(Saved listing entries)
»»
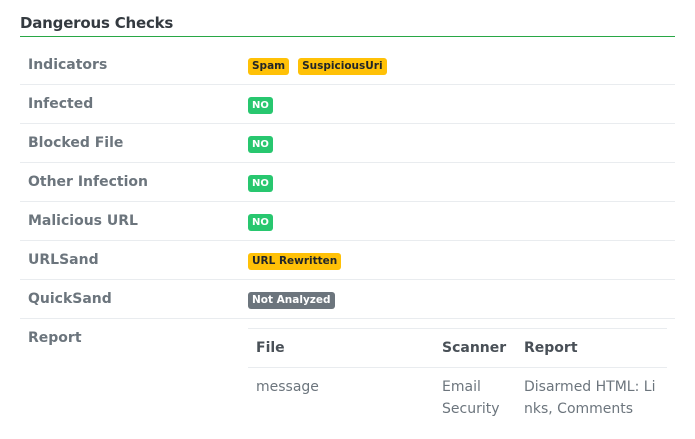 This screenshot has height=439, width=695. What do you see at coordinates (348, 182) in the screenshot?
I see `row-other-infection: Other Infection NO` at bounding box center [348, 182].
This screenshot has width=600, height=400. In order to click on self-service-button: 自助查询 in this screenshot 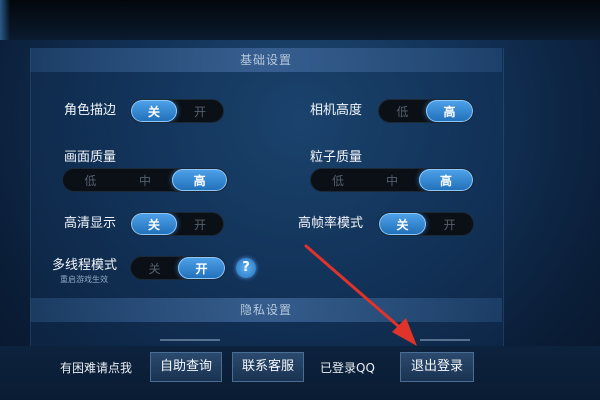, I will do `click(186, 367)`.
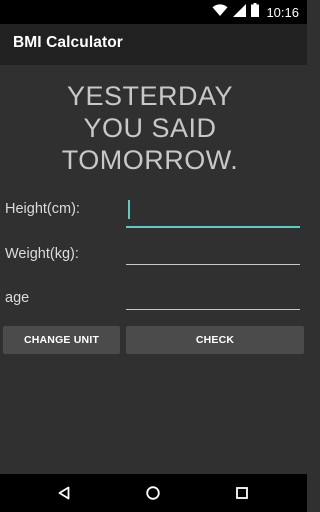  What do you see at coordinates (42, 254) in the screenshot?
I see `weight-label: Weight(kg):` at bounding box center [42, 254].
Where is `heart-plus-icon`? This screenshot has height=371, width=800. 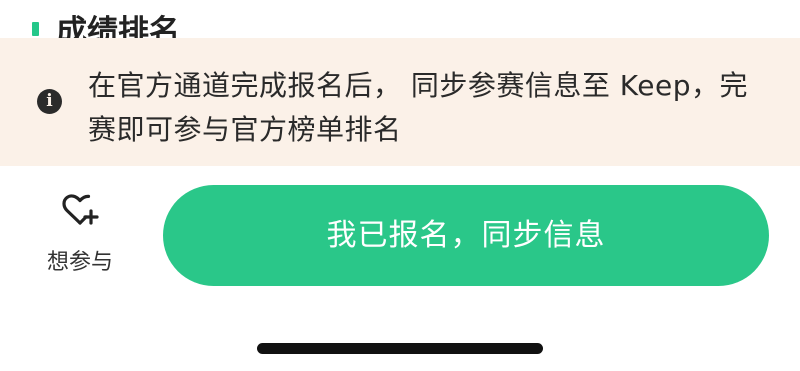
heart-plus-icon is located at coordinates (80, 210).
««
= Your goal =
Copy out the lines of the listing word for word, starting with the line containing "has height=371, width=800." and going on through the end of the listing. Leave out the pictures.

= Written response =
Where is `heart-plus-icon`? This screenshot has height=371, width=800. 
heart-plus-icon is located at coordinates (80, 210).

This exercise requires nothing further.